Stored items

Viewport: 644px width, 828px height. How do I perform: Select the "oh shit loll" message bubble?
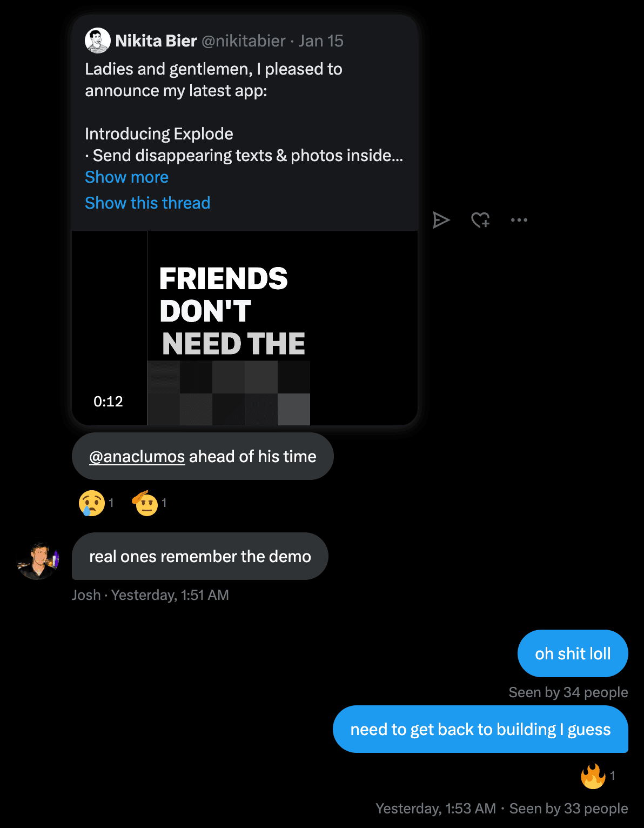click(573, 654)
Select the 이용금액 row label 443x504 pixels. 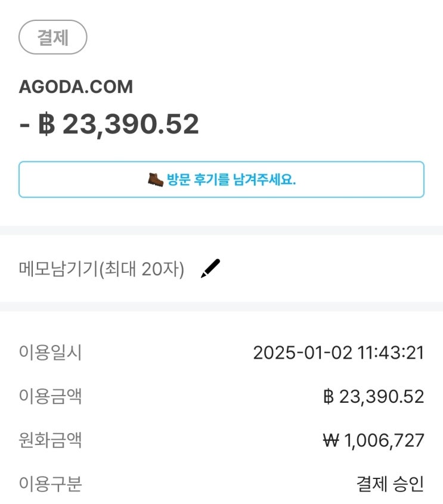point(50,397)
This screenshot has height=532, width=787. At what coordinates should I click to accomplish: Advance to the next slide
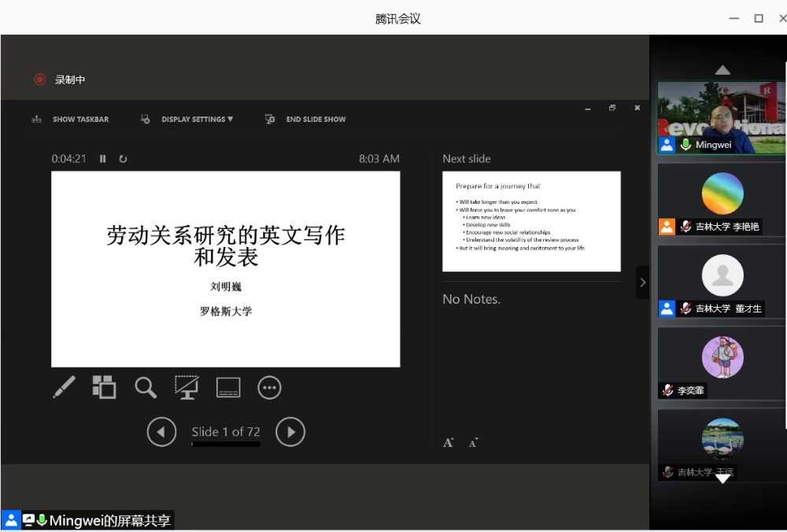(290, 432)
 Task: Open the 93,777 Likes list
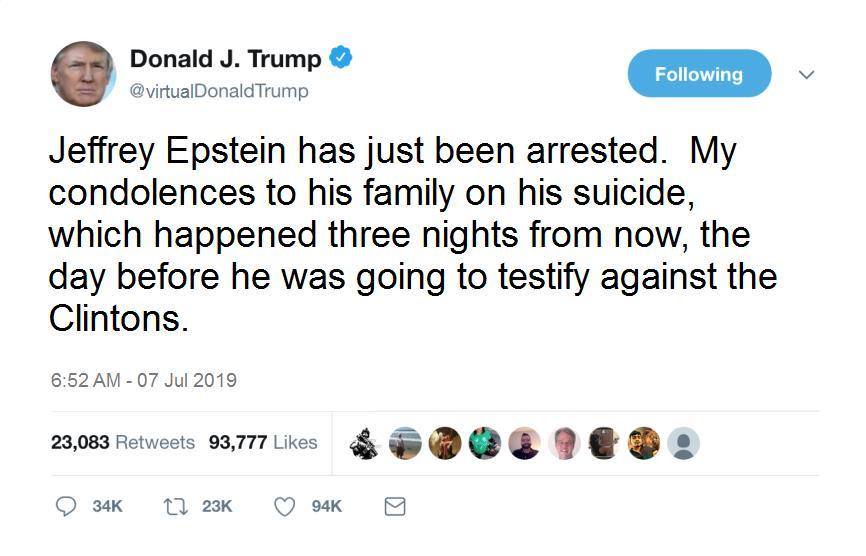[263, 442]
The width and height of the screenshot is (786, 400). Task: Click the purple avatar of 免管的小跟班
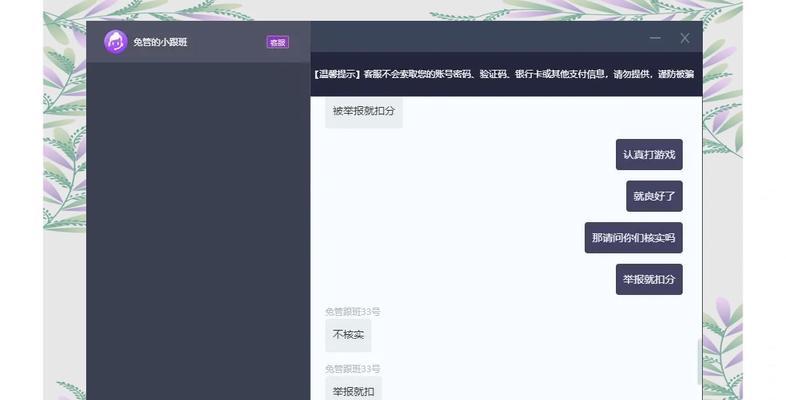click(x=116, y=42)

## What to produce
The answer is the run of lines from the one with "Task: Open the 93,777 Likes list" through the final line of the data, copied exactly, and nothing else; no pictures.

## Output
 Task: Open the 93,777 Likes list
[263, 442]
The width and height of the screenshot is (786, 400). Task: Click the purple avatar of 免管的小跟班
click(x=116, y=42)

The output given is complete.